Legislative auditors are scheduled Wednesday to present their report to the Transportation Interim Committee, which has yet to be briefed on the issue. Auditors first released the report to the audit subcommittee last December.
According to the audit, Diehl in 2008 consulted for and later held ownership in a company called Whitewater Seven, which wanted to develop land next to the proposed Frontrunner stop at 12800 South in Draper. In November 2009, UTA selected that site for the station. A month later, Diehl sold the development rights for the property to a company called Draper Holdings, the audit said, "for an undisclosed amount."

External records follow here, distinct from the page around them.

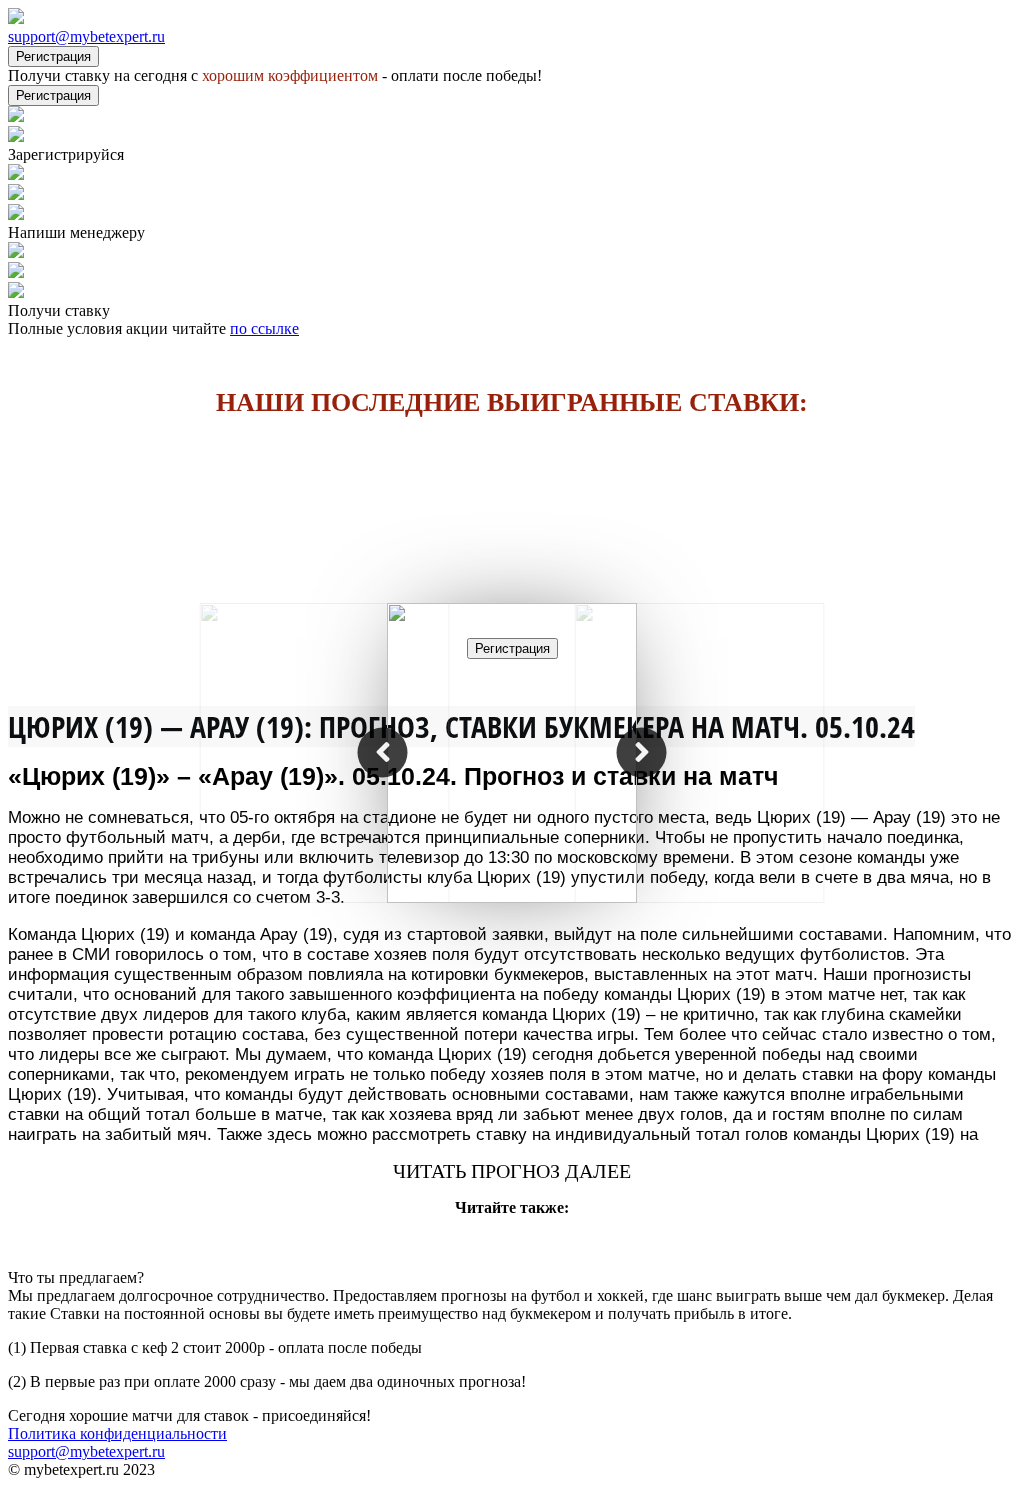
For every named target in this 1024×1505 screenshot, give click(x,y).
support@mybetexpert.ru (86, 36)
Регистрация (53, 56)
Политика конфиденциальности (117, 1433)
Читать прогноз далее (512, 1171)
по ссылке (264, 328)
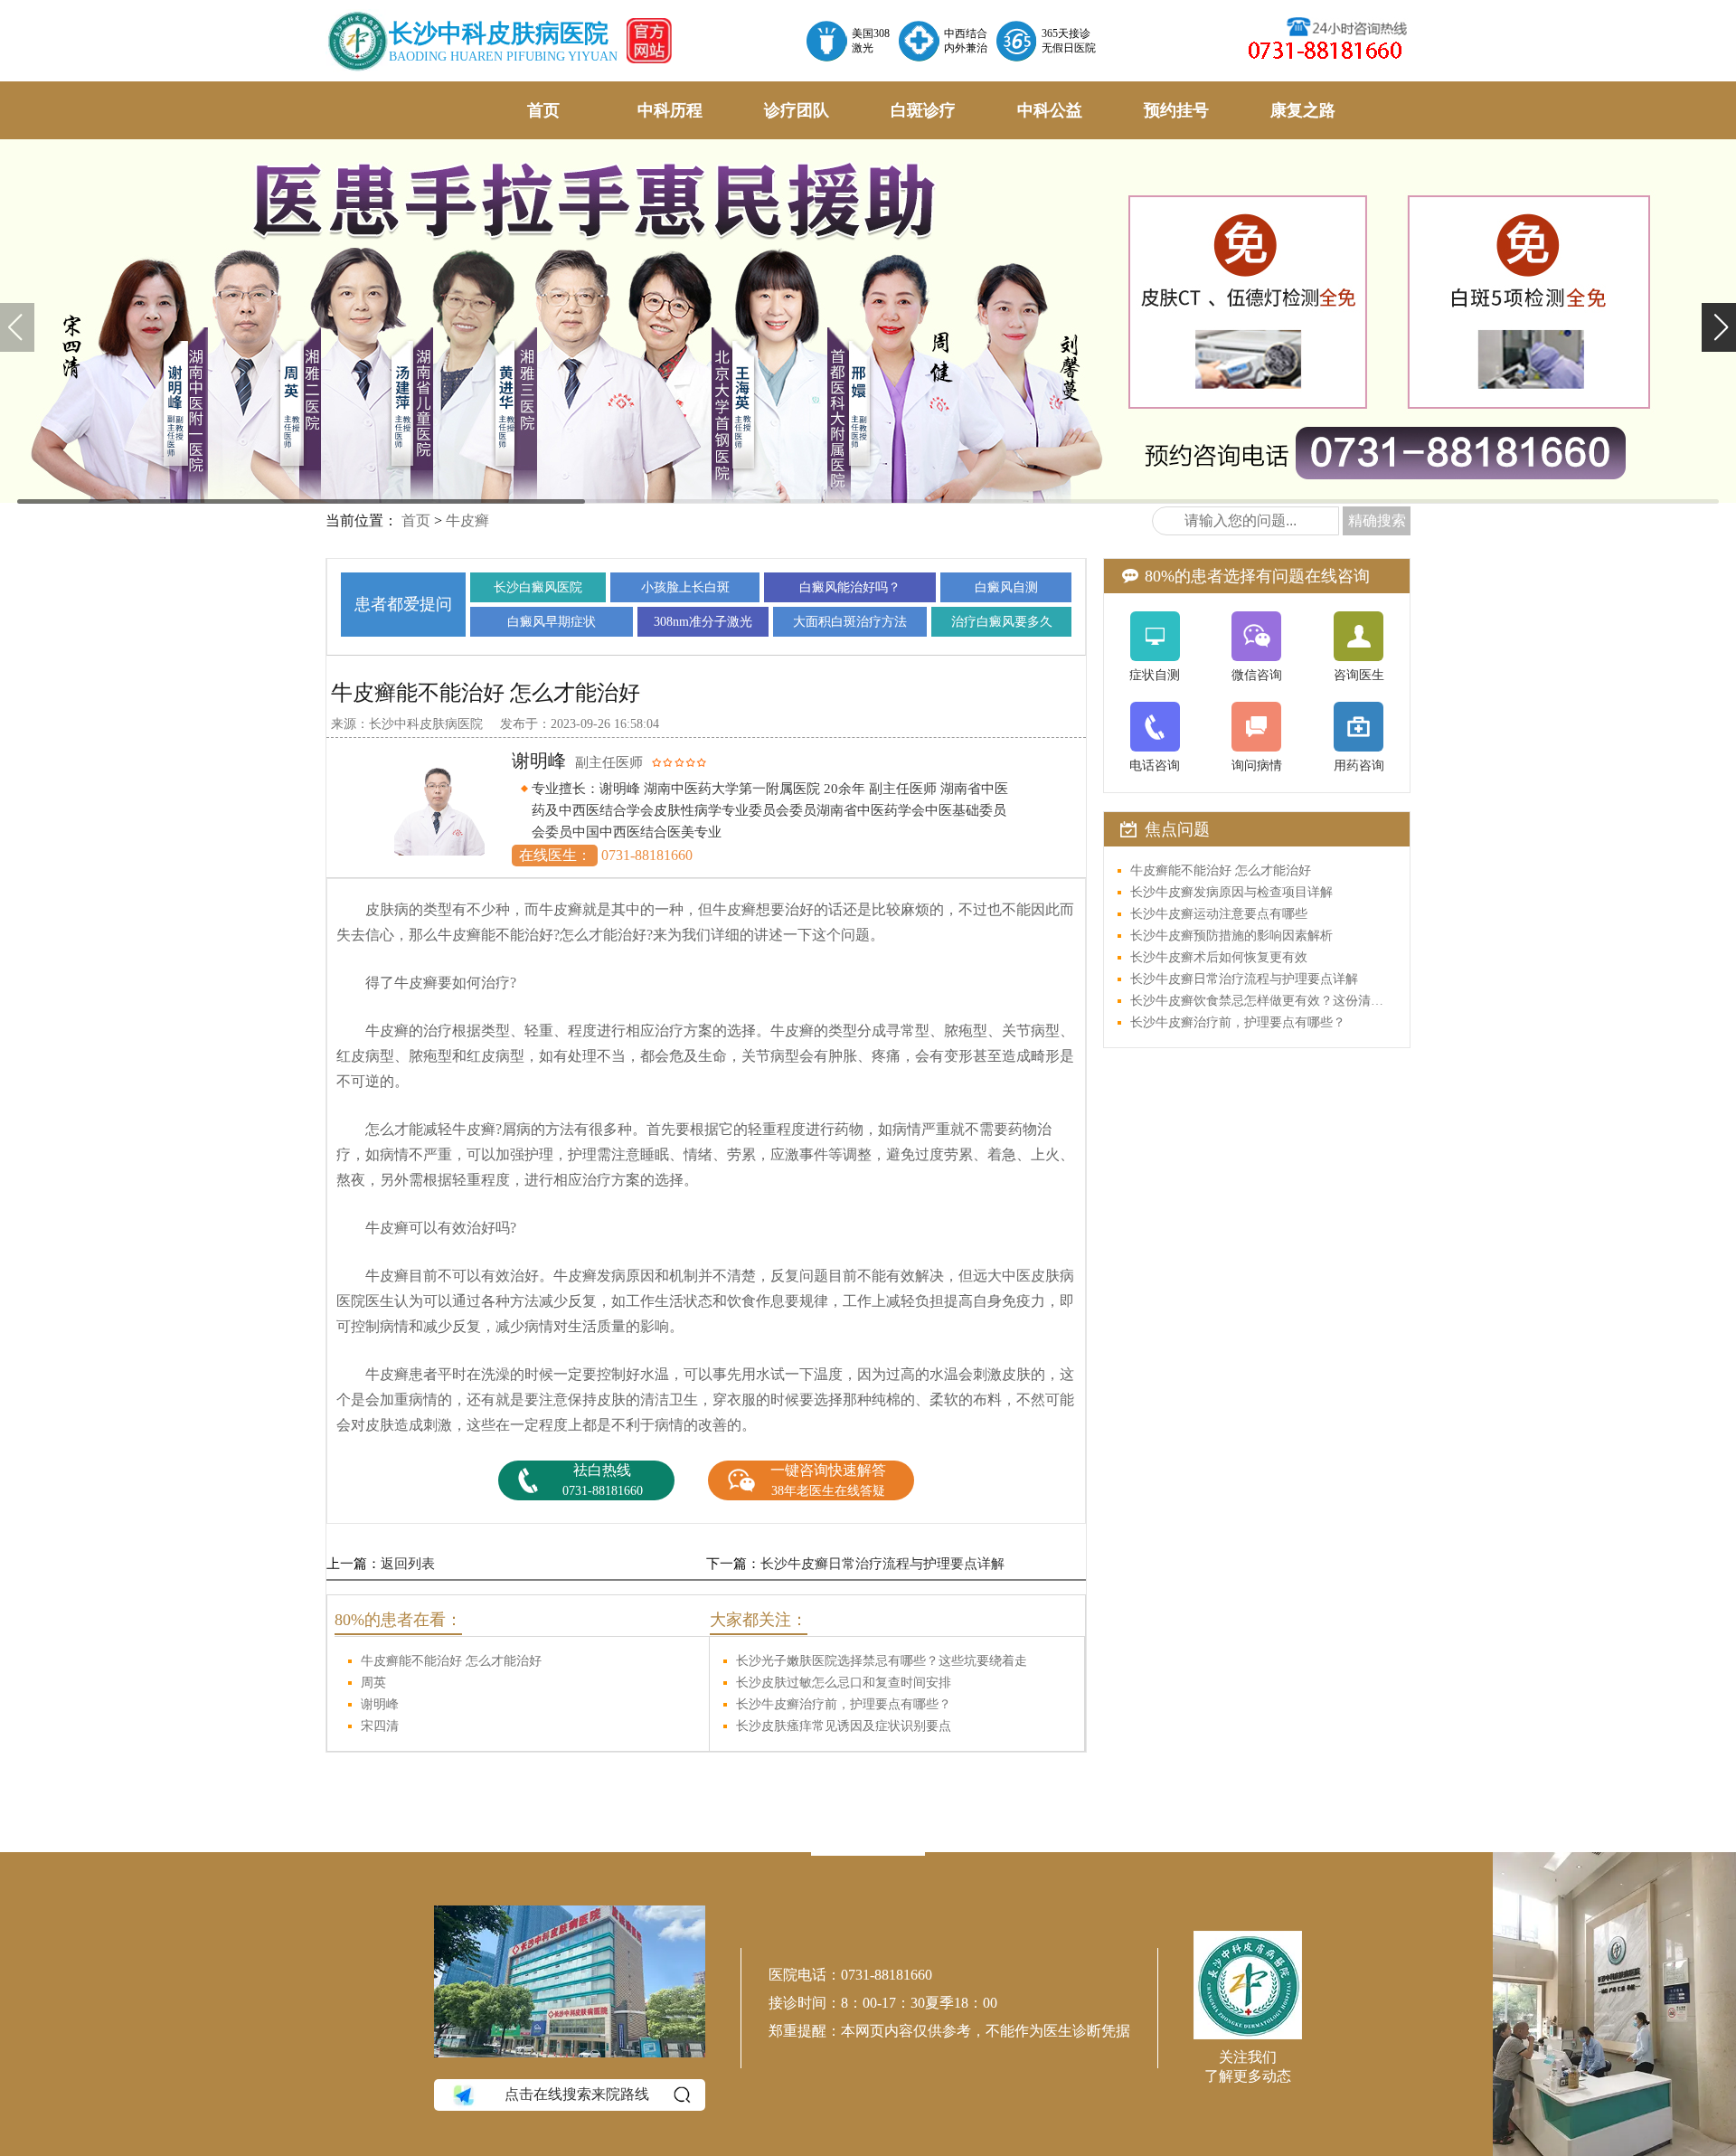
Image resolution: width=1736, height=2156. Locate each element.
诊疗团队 (796, 110)
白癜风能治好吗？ (850, 587)
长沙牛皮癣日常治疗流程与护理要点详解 (882, 1563)
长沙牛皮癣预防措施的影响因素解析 (1231, 935)
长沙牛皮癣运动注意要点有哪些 (1218, 914)
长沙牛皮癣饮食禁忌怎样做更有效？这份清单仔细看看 (1261, 1000)
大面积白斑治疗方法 (850, 622)
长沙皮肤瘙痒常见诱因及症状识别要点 (843, 1726)
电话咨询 (1154, 765)
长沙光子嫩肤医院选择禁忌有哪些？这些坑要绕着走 (881, 1661)
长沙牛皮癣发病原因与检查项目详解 (1231, 892)
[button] (1719, 327)
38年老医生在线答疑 (828, 1480)
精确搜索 (1377, 520)
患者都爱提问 (403, 604)
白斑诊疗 (923, 110)
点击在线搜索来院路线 (577, 2094)
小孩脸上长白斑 (685, 587)
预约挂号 (1176, 110)
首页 (543, 110)
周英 (373, 1682)
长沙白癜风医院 (538, 587)
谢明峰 (380, 1704)
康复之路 (1302, 110)
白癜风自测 (1006, 587)
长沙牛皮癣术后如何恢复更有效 (1218, 957)
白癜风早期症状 (551, 622)
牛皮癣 (467, 520)
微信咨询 (1256, 675)
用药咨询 (1359, 765)
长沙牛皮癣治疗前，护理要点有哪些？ (843, 1704)
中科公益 (1049, 110)
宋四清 (380, 1726)
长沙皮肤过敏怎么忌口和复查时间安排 (843, 1682)
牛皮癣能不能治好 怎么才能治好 (451, 1661)
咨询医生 (1359, 675)
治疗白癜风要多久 (1001, 622)
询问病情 (1256, 765)
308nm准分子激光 (703, 622)
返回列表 (408, 1563)
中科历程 (670, 110)
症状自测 (1154, 675)
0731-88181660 (602, 1480)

Although the review identified a conflict, auditors determined Diehl did not interfere in the selection of the site for the FrontRunner stop.
But Sen. Pat Jones, D-Salt Lake, in a Legislative Audit Committee meeting called the undisclosed money made off the deal the "elephant in the room" and the underlying question that initiated the audit.
The newly revealed figures came in answers to questions auditors posed to Diehl and his attorney, Thomas Karrenberg, in an interview for the audit.
"Terry's attorney would not provide us the agreement between Diehl and Vitek, but the amount Terry was compensated was in the millions and less than 24 million," the auditors wrote. Jeff Vitek heads Draper Holdings.
Diehl was reimbursed for his planning, surveying and engineering costs to develop the property as well as attorney's fees and a consultant fee, according to the auditors' notes.
Karrenberg told auditors that because proprietary information wasn't used in the transaction, Diehl only needed to disclose the conflict of interest, which he acknowledged did exist.
"(Karrenberg) stresses that a conflict did exist and Terry was trying to profit from the land deal," according to the notes.
On Monday, Karrenberg said how much Diehl made isn't anyone's business. "I'm personally insulted by that question," he said.
Diehl, he said, followed state law and UTA rules in disclosing the conflict. Diehl resigned in May after 10 years on the UTA board to pursue transit-oriented developments.
Although Diehl made UTA aware that he had a financial stake in the land deal, auditors concluded in the review that he may have violated the Public Transit District Act's misuse of official information provision, a class B misdemeanor. The report recommended the Legislature refer the matter to the attorney general's office for further investigation.
The audit subcommittee, composed of Senate President Michael Waddoups, R-West Jordan, then-House Speaker Dave Clark, R-Santa Clara, Rep. David Litvack, D-Salt Lake, and Jones chose not to do that.
But Attorney General Mark Shurtleff said he asked his staff to take a look at the issue, though not as a criminal or formal investigation. Allegations of malfeasance, he said, go to the office's civil review committee.